--- start EXERCISE INPUT ---
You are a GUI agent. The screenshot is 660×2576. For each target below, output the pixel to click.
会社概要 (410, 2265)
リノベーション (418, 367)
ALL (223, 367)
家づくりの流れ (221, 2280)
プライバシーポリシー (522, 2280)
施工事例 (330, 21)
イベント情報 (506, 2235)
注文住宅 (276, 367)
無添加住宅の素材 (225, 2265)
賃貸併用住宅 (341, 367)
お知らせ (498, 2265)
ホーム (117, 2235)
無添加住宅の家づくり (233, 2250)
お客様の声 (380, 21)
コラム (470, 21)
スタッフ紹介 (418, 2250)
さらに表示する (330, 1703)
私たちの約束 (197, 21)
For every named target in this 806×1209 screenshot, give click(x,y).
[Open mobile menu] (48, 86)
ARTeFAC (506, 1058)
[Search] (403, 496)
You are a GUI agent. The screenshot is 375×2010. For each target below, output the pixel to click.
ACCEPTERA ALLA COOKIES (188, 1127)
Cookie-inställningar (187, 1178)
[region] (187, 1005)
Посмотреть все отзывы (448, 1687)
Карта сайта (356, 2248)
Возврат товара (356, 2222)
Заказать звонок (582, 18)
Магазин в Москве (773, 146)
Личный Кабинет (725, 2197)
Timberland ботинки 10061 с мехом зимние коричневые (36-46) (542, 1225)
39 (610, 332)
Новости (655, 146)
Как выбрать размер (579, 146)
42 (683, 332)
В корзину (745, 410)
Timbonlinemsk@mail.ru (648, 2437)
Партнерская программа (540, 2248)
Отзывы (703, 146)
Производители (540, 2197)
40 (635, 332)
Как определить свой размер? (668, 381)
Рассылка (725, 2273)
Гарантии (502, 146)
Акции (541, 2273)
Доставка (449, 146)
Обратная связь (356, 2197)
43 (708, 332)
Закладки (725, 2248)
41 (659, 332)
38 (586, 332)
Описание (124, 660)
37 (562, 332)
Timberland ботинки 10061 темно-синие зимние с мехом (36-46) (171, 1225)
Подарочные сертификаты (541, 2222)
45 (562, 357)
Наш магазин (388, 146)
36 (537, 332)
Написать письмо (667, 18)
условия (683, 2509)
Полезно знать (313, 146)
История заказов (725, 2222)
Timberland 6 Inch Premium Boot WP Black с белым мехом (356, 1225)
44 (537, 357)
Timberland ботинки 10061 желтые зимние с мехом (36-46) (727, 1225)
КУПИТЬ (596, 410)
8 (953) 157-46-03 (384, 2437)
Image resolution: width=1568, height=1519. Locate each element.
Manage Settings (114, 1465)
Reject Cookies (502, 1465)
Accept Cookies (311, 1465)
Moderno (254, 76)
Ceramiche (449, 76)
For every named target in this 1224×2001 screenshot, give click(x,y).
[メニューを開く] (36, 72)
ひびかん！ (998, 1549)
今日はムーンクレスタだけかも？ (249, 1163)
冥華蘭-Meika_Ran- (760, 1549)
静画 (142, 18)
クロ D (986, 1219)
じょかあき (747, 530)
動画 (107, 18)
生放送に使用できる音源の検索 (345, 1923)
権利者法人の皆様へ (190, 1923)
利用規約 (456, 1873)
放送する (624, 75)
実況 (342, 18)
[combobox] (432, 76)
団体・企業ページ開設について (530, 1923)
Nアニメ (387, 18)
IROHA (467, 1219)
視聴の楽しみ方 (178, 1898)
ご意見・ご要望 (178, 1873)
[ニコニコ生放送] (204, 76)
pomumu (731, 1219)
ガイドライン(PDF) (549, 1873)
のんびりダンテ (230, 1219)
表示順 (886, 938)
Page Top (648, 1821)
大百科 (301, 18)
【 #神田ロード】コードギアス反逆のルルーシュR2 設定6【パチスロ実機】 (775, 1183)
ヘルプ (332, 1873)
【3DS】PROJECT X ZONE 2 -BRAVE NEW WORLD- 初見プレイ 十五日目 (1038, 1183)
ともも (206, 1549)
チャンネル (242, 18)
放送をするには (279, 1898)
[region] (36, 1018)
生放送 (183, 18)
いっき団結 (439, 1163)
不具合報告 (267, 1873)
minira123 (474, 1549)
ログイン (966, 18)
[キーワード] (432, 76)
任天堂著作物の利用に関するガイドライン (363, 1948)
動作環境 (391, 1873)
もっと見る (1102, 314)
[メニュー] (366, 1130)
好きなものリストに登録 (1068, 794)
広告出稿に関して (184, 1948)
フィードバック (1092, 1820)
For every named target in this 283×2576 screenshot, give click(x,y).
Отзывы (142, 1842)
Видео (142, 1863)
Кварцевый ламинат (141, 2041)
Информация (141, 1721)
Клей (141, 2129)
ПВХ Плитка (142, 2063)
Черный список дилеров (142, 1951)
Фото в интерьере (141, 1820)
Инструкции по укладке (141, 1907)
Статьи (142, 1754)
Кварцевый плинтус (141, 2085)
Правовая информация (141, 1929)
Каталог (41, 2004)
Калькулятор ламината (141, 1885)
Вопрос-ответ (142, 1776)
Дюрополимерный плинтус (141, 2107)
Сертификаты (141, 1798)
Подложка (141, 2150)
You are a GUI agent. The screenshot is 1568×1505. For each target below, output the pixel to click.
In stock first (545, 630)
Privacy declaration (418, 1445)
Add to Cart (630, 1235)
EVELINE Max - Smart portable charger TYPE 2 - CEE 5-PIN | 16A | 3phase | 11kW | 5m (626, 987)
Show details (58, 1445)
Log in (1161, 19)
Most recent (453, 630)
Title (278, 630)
--- end EXERCISE INPUT ---
Please rewrite the data from its first line through the line containing "注文住宅 (276, 367)", both included. Keep every line, and add 119 to each coordinate in the answers.

You are a GUI agent. The screenshot is 660×2576. For each target below, output the pixel to click.
会社概要 (529, 2384)
リノベーション (537, 486)
ALL (342, 486)
家づくりの流れ (340, 2399)
プライバシーポリシー (641, 2399)
施工事例 (449, 140)
イベント情報 (625, 2354)
注文住宅 (395, 486)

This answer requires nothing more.